Goal: Report each line in the entries below that contains the word "section", reproducing every such line in full.

....

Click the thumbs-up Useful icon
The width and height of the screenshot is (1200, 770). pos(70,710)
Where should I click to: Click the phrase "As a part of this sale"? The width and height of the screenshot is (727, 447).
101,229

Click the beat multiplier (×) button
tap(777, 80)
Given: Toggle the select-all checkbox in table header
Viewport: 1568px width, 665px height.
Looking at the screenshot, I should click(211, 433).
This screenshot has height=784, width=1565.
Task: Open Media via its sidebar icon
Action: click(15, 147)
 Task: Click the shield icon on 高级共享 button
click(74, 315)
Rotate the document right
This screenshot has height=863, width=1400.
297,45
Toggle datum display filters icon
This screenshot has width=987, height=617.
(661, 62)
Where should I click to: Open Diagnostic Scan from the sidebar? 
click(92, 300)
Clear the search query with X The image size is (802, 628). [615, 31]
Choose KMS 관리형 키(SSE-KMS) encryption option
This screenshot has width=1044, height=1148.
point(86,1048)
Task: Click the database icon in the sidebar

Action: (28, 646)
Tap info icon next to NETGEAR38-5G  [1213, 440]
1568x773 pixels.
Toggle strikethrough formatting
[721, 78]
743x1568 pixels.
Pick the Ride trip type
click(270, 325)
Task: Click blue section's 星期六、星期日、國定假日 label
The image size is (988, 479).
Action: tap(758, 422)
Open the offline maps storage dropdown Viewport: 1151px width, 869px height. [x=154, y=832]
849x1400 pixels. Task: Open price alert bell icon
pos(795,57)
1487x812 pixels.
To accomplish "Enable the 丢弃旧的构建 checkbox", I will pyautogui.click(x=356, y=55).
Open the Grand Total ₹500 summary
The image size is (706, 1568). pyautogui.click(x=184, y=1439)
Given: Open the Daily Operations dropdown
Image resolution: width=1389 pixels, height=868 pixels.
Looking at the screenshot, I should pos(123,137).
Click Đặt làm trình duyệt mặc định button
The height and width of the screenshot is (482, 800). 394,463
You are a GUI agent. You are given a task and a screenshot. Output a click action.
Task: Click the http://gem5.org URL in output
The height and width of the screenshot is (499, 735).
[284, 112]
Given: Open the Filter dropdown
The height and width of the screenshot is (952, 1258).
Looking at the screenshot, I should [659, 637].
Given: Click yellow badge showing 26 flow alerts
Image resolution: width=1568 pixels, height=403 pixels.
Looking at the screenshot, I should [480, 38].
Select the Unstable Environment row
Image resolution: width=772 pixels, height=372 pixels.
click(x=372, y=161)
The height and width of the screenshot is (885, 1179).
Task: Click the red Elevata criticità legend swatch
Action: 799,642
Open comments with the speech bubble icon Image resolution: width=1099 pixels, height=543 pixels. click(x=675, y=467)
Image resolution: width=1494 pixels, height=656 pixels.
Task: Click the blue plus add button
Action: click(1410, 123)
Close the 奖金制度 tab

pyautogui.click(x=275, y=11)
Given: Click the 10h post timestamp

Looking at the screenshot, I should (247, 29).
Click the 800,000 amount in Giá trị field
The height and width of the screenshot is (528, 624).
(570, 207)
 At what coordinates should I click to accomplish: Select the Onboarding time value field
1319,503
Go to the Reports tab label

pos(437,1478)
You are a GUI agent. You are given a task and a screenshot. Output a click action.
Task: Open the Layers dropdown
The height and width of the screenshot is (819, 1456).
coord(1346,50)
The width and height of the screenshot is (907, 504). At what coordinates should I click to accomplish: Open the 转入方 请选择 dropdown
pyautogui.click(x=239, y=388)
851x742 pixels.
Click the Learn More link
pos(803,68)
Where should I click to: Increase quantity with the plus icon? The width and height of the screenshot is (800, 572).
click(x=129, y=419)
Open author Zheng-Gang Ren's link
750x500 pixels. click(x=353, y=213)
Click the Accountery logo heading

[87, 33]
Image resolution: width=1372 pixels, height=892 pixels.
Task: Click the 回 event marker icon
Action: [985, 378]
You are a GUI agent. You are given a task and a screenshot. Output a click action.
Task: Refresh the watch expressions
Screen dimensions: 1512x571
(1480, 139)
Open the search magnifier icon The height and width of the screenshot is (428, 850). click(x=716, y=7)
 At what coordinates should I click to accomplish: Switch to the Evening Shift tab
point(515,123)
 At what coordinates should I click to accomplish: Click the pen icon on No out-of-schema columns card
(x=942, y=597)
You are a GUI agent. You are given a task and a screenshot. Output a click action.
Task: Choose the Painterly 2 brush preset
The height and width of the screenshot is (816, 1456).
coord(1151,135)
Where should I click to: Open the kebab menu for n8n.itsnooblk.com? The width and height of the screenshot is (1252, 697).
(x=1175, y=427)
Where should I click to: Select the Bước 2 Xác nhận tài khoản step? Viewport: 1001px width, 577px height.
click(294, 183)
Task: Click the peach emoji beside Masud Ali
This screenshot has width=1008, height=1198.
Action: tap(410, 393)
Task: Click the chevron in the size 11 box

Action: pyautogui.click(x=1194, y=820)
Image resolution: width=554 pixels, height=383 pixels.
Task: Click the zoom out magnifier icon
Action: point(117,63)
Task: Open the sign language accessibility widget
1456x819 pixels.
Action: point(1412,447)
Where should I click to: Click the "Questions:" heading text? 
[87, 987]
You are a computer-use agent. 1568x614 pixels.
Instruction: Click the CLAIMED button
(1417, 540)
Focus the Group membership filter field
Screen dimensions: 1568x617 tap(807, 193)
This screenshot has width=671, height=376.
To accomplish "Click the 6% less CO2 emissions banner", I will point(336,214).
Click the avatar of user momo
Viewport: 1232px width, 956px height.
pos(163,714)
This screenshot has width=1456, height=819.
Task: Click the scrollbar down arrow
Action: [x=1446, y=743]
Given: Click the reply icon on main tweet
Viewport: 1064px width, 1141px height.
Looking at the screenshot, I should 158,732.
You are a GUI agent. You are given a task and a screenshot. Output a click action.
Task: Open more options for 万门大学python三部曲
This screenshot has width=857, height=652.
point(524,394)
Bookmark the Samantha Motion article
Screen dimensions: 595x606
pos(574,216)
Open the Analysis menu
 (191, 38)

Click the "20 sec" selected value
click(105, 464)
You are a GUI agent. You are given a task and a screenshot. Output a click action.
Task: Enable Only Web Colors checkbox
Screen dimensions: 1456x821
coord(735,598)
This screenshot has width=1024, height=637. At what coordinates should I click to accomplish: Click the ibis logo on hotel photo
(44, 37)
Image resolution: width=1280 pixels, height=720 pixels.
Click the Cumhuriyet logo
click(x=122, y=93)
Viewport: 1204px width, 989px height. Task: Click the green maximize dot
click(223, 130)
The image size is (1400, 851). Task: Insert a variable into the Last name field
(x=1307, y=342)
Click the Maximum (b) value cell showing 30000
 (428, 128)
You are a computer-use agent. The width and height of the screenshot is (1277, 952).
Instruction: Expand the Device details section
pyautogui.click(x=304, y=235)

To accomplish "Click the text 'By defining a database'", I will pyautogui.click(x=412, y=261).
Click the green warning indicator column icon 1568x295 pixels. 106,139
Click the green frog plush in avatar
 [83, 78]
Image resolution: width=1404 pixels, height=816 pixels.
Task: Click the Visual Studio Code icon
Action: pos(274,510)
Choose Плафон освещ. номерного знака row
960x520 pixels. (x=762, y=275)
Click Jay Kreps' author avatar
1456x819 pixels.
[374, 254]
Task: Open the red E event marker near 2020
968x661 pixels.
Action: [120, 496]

....

Written solution:
Task: Click blue section's 星期六、星期日、國定假日 label
Instruction: Expand the Device details section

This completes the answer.